Allan's an affable chap who's unlikely to have set out to offend. But he's also a hugely experienced director, and should have known that telling a group of aspiring non-executive directors that white men on boards had to "work twice as hard" would be controversial.
To start with, his facts are wrong: about 70 percent of directors appointed in the U.K. last year were men. Furthermore, non-executive directors don't work to be put on boards anyway, they are selected.
Allan says the comments were meant to inspire future non-executive directors from diverse backgrounds, with the slightly exaggerated language chosen for effect.
Even so, they show a lack of judgement. And that's a worry for Tesco investors, particularly at the moment.
The company has a strong chief executive in Dave Lewis. That requires a chairman whose authority to challenge him is beyond question. Thanks to Allan's comments, he's now in a weaker position.
To start, its trading isn't off to the races. Sales growth slowed in the past four weeks, according to the latest data from Kantar Worldpanel. Even though growth is now positive, it isn't out of the woods -- it still had net debt of 4.4 billion pounds ($5.4 billion) as of August 2016, and a pension deficit of 5.9 billion pounds -- and is now engaged in a complicated merger.
Earlier this year, Tesco agreed to acquire Booker for just under 4 billion pounds. The deal is likely to face a lengthy competition inquiry, and if approved will require a huge integration exercise to achieve the promised cost savings.

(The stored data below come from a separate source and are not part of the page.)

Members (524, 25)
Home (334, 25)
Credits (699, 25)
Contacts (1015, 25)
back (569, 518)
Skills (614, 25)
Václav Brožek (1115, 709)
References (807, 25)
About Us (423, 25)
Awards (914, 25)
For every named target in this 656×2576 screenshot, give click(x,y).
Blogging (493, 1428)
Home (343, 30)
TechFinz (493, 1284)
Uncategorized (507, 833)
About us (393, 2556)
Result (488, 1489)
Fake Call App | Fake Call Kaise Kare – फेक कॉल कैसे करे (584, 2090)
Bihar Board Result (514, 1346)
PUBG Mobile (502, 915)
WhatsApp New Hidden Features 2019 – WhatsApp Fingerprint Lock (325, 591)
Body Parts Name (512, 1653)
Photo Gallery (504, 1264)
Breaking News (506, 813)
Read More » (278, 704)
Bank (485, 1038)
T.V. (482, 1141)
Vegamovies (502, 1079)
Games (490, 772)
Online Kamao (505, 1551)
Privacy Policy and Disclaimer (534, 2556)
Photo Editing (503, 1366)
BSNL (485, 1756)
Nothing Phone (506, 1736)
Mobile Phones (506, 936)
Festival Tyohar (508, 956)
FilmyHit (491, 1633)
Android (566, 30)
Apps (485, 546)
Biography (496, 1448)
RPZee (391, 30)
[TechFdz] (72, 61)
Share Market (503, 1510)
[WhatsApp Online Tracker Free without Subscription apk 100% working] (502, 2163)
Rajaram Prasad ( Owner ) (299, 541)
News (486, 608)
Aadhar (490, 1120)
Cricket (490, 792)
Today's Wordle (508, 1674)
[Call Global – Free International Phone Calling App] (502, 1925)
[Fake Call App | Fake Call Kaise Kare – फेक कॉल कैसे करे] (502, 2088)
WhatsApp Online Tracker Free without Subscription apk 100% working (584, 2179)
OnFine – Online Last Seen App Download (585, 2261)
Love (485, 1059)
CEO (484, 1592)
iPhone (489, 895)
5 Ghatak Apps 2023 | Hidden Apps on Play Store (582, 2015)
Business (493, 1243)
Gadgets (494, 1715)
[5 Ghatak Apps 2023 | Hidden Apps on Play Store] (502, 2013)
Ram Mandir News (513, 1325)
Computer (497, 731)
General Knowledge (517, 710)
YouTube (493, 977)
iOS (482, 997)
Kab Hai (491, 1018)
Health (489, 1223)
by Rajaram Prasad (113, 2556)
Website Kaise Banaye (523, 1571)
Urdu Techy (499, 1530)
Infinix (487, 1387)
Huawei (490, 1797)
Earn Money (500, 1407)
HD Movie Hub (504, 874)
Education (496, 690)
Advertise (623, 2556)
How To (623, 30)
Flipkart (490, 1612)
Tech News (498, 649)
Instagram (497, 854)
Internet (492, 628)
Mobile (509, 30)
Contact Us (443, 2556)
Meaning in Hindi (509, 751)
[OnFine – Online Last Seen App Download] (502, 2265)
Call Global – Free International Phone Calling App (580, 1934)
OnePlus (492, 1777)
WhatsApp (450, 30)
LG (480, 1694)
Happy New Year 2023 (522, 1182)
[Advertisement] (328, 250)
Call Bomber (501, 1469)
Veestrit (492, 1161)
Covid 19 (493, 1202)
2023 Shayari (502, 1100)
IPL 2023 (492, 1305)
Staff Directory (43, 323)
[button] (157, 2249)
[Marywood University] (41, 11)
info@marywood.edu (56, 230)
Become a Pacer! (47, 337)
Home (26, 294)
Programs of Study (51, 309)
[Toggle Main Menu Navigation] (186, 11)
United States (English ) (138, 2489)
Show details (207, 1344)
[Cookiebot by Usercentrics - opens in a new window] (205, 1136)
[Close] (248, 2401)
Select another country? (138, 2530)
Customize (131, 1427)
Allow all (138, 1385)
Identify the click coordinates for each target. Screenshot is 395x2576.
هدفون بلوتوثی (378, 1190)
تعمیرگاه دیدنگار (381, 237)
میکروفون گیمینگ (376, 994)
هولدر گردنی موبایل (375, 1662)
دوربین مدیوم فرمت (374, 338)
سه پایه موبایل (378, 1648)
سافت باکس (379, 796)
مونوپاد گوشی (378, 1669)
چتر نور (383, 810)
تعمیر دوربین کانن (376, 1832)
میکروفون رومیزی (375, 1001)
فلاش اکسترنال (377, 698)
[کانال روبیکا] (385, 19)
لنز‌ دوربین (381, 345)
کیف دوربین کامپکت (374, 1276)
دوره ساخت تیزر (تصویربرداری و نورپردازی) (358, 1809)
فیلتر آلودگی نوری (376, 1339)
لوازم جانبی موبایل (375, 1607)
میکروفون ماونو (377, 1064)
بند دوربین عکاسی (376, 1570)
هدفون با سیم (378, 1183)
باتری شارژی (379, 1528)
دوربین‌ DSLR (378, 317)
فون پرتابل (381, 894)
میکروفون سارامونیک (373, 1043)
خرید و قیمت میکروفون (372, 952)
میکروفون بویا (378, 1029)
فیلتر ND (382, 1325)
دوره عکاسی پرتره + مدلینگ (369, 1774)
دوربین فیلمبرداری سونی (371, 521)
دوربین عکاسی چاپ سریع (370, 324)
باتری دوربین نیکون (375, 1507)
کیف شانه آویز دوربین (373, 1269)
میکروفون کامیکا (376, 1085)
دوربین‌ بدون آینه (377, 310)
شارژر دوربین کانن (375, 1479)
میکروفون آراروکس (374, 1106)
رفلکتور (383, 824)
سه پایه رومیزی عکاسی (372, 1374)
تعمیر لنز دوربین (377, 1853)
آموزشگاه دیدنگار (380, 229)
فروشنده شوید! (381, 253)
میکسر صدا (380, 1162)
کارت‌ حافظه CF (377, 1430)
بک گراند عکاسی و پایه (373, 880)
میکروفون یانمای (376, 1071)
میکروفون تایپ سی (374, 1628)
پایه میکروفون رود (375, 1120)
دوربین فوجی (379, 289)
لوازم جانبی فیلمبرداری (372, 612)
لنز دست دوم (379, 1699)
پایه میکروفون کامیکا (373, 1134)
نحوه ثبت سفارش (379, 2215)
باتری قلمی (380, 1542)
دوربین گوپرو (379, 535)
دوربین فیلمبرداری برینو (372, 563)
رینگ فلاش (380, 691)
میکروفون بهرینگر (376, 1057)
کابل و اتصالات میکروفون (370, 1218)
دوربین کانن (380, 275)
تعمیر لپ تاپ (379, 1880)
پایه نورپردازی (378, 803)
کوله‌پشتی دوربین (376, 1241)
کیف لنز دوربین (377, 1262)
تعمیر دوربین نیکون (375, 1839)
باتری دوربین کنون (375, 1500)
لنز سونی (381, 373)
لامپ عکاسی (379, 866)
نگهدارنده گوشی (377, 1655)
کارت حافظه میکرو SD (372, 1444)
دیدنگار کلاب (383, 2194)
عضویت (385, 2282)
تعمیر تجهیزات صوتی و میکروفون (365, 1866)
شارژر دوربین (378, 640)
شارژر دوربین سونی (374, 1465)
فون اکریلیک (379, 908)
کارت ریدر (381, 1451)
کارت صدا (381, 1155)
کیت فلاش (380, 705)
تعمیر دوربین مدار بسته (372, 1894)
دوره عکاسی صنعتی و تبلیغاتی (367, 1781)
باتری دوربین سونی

The deal risks a period of distraction as competitive pressures intensify -- Wal-Mart Stores Inc.'s Asda is looking to regroup under new chief executive Sean Clarke, and Wm Morrison Supermarkets Plc has a revival underway. Meanwhile, German discounters Aldi and Lidl continue to open stores apace.
Tesco is also no stranger to boardroom controversies. Richard Cousins quit as senior non-executive director because he did not agree with the Booker deal. Other directors, including Allan, demanded detailed due diligence before they agreed to it.
A 2014 profit overstatement prompted the company to completely overhaul its board. Before this shake-up, it had come under fire from some investors for having too few non-executives with retail experience.
So there's no room for Tesco to slip up. A consumer boycott, which has been threatened after Allan's comments, would be particularly unwelcome.
The shares, which rose on the back of the Booker deal, are back to their levels last October.
However unintentioned Allan's offense may have been, his comments have undermined his effectiveness. That's just what Tesco doesn't need right now.